ZIEL DER ÜBUNG - Schreiben Sie den Textauszug über Flüchtlinge in Europa und das Dublin-Verfahren vollständig und ohne jede Änderung ab.

TEXTAUSZUG -
══════════════════════════════

Obgleich nur ein Bruchteil der globalen Flüchtlingsströme nach Europa kommt, fühlen sich die reichen Europäer schnell überfordert. Das hängt auch damit zusammen, dass man untereinander nicht kooperiert und an Lebenslügen festhält. Nach Angaben des UNHCR (Flüchtlingskommissariat der Vereinten Nationen) lag die Anzahl der Vertriebenen Ende 2022 weltweit bei 108,4 Millionen. [1] In der Europäischen Union wurden dagegen im ersten Halbjahr 2023 "lediglich" 519.000 Asylanträge gestellt, im Jahr 2022 waren es 966.000 (einschließlich Folgeanträge). [2] Das Gros der menschlichen Dramen ereignet sich weitab unserer Grenzen, doch das spielt in den Medien kaum eine Rolle. Was wir zu sehen bekommen, ist Lampedusa.

Lebenslüge Dublin-Verfahren: Laut EU-Verordnung ist in der Regel der EU-Mitgliedstaat für die Durchführung des Asylverfahrens verantwortlich, in den der Asylsuchende zuerst eingereist ist. Obwohl das naturgemäß die Mittelmeeranrainer aufgrund ihrer geografischen Lage besonders belastet, hat das lange Zeit nur wenige wirklich interessiert. Im Gegenteil, man war andernorts froh darüber. EU-Mitgliedstaaten ohne südliche EU-Außengrenze waren zumindest juristisch fein raus. In der Praxis wurden jedoch Flüchtlinge von den eigentlich zuständigen Mittelmeeranrainern oft ohne Registrierung einfach durchgereicht. Das ist verständlich, denn sie fühlten sich zu Recht alleingelassen. Da es unter den EU-Mitgliedstaaten keinen gerechten und für alle verbindlichen Verteilungsmechanismus gibt, ist das System offenkundig dysfunktional, trotzdem wird immer wieder darauf verwiesen. Ein ungerechtes, dysfunktionales System stellt aber keine geeignete Grundlage für politisches Handeln dar.

══════════════════════════════

[Dateneinträge]
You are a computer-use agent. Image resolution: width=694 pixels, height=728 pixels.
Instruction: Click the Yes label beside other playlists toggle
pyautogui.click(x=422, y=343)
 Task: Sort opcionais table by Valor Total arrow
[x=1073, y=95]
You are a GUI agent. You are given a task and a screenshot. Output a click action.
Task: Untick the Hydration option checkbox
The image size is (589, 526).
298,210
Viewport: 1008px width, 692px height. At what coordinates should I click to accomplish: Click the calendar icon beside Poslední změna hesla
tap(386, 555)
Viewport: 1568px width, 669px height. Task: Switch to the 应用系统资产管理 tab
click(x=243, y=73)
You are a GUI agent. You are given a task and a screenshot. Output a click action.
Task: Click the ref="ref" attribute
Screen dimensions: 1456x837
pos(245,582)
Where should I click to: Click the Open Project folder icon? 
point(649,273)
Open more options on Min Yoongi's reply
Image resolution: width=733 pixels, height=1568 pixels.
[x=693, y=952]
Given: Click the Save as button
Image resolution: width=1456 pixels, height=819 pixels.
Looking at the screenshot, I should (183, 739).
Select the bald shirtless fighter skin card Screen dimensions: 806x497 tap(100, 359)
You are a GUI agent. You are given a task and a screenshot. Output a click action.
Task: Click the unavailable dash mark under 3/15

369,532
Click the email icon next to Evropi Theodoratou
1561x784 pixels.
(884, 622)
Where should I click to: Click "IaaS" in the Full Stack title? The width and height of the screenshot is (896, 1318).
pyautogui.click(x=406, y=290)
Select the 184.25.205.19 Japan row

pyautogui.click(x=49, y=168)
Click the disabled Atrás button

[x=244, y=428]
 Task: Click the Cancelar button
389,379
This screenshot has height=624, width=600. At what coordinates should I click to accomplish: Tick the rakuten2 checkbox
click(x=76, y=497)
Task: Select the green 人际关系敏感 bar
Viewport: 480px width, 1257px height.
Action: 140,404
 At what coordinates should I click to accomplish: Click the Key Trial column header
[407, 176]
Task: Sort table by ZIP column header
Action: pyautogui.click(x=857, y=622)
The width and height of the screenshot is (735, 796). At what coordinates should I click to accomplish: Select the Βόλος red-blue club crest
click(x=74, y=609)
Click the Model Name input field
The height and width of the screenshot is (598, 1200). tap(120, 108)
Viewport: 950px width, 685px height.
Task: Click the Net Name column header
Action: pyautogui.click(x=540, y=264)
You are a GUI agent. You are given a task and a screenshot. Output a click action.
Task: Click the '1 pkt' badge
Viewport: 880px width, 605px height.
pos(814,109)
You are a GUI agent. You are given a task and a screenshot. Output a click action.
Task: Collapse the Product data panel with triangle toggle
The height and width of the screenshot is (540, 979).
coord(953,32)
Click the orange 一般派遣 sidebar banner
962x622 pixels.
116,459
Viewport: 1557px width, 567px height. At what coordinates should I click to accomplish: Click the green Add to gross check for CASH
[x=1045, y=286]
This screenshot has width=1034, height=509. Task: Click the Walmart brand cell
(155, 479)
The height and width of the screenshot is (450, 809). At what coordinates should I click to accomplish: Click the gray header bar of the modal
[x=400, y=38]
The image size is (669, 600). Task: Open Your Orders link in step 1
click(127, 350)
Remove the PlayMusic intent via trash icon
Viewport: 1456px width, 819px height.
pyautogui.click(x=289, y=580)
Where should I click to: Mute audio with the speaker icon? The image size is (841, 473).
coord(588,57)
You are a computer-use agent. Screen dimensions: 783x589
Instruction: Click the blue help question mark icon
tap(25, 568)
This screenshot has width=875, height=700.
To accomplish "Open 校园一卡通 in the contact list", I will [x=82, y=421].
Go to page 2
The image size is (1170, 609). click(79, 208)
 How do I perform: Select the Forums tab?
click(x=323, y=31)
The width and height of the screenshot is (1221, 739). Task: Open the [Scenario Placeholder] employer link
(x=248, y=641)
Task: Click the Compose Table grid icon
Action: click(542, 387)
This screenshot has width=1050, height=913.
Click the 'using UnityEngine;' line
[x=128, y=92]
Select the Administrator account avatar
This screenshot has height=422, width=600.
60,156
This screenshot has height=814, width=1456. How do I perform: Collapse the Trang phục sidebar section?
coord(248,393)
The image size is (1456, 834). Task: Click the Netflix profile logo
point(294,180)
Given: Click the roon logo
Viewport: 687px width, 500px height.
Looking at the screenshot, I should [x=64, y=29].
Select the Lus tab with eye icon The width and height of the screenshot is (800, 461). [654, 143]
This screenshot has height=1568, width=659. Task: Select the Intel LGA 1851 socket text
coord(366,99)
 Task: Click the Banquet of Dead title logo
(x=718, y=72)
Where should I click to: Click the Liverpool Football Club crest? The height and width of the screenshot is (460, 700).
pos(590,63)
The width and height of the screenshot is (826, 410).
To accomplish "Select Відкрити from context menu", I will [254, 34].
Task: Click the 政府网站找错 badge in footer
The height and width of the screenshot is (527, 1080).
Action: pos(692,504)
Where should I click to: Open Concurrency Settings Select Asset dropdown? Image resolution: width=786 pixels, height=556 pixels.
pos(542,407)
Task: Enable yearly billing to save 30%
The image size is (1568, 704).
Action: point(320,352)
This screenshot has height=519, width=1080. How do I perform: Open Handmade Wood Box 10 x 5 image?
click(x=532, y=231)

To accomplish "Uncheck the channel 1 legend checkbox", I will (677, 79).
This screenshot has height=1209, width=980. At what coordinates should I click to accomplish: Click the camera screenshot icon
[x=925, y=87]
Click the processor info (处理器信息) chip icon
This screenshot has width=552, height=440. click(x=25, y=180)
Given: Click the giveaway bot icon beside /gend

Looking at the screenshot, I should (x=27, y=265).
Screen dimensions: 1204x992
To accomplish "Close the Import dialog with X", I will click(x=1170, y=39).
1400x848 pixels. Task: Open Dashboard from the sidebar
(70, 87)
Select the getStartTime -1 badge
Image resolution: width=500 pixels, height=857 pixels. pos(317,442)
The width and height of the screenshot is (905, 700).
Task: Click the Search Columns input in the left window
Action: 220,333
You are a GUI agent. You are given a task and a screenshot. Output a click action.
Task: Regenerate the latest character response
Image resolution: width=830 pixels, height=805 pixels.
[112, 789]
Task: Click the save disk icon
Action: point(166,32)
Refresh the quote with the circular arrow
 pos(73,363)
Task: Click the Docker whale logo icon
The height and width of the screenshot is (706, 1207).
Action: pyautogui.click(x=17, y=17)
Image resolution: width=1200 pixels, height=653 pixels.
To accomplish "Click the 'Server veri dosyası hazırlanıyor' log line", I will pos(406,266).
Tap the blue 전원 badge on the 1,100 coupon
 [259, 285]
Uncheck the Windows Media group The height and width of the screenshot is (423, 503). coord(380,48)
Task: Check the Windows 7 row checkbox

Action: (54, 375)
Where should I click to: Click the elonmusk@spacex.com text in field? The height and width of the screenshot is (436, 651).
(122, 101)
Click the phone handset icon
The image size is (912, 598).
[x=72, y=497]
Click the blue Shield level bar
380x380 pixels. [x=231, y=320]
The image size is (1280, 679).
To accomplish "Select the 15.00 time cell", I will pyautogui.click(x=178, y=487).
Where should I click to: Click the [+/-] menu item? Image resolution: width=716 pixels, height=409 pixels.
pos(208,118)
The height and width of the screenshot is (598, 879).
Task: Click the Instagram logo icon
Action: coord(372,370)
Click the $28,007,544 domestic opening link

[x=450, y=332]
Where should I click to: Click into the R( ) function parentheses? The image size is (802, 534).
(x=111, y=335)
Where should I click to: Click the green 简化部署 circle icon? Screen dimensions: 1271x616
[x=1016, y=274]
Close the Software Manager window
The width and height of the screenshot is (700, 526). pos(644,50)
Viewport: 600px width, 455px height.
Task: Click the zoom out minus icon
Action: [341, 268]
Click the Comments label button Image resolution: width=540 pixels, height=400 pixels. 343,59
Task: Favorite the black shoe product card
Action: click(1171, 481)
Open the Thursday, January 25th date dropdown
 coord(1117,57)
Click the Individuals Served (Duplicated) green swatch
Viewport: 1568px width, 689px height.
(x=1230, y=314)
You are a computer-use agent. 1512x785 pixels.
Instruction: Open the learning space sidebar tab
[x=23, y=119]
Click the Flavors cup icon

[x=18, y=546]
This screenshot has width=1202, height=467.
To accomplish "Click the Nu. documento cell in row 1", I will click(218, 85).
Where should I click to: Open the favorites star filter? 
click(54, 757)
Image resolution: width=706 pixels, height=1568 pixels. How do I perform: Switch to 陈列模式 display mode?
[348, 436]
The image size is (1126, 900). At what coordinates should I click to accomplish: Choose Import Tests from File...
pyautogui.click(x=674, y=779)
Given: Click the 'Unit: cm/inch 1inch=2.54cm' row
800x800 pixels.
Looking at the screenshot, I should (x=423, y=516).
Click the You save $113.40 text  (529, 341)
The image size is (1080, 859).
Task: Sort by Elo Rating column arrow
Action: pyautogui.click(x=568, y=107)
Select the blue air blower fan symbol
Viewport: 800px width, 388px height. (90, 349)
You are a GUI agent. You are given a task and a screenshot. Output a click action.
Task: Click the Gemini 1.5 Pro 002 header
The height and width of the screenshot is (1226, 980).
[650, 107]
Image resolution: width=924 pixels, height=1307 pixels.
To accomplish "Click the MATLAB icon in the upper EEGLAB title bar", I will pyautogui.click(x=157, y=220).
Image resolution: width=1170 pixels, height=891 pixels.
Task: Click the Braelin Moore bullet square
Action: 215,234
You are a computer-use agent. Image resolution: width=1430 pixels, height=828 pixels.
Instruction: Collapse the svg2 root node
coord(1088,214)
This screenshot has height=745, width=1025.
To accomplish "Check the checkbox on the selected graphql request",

══════════════════════════════

ANTWORT -
Obgleich nur ein Bruchteil der globalen Flüchtlingsströme nach Europa kommt, fühlen sich die reichen Europäer schnell überfordert. Das hängt auch damit zusammen, dass man untereinander nicht kooperiert und an Lebenslügen festhält. Nach Angaben des UNHCR (Flüchtlingskommissariat der Vereinten Nationen) lag die Anzahl der Vertriebenen Ende 2022 weltweit bei 108,4 Millionen. [1] In der Europäischen Union wurden dagegen im ersten Halbjahr 2023 "lediglich" 519.000 Asylanträge gestellt, im Jahr 2022 waren es 966.000 (einschließlich Folgeanträge). [2] Das Gros der menschlichen Dramen ereignet sich weitab unserer Grenzen, doch das spielt in den Medien kaum eine Rolle. Was wir zu sehen bekommen, ist Lampedusa.

Lebenslüge Dublin-Verfahren: Laut EU-Verordnung ist in der Regel der EU-Mitgliedstaat für die Durchführung des Asylverfahrens verantwortlich, in den der Asylsuchende zuerst eingereist ist. Obwohl das naturgemäß die Mittelmeeranrainer aufgrund ihrer geografischen Lage besonders belastet, hat das lange Zeit nur wenige wirklich interessiert. Im Gegenteil, man war andernorts froh darüber. EU-Mitgliedstaaten ohne südliche EU-Außengrenze waren zumindest juristisch fein raus. In der Praxis wurden jedoch Flüchtlinge von den eigentlich zuständigen Mittelmeeranrainern oft ohne Registrierung einfach durchgereicht. Das ist verständlich, denn sie fühlten sich zu Recht alleingelassen. Da es unter den EU-Mitgliedstaaten keinen gerechten und für alle verbindlichen Verteilungsmechanismus gibt, ist das System offenkundig dysfunktional, trotzdem wird immer wieder darauf verwiesen. Ein ungerechtes, dysfunktionales System stellt aber keine geeignete Grundlage für politisches Handeln dar.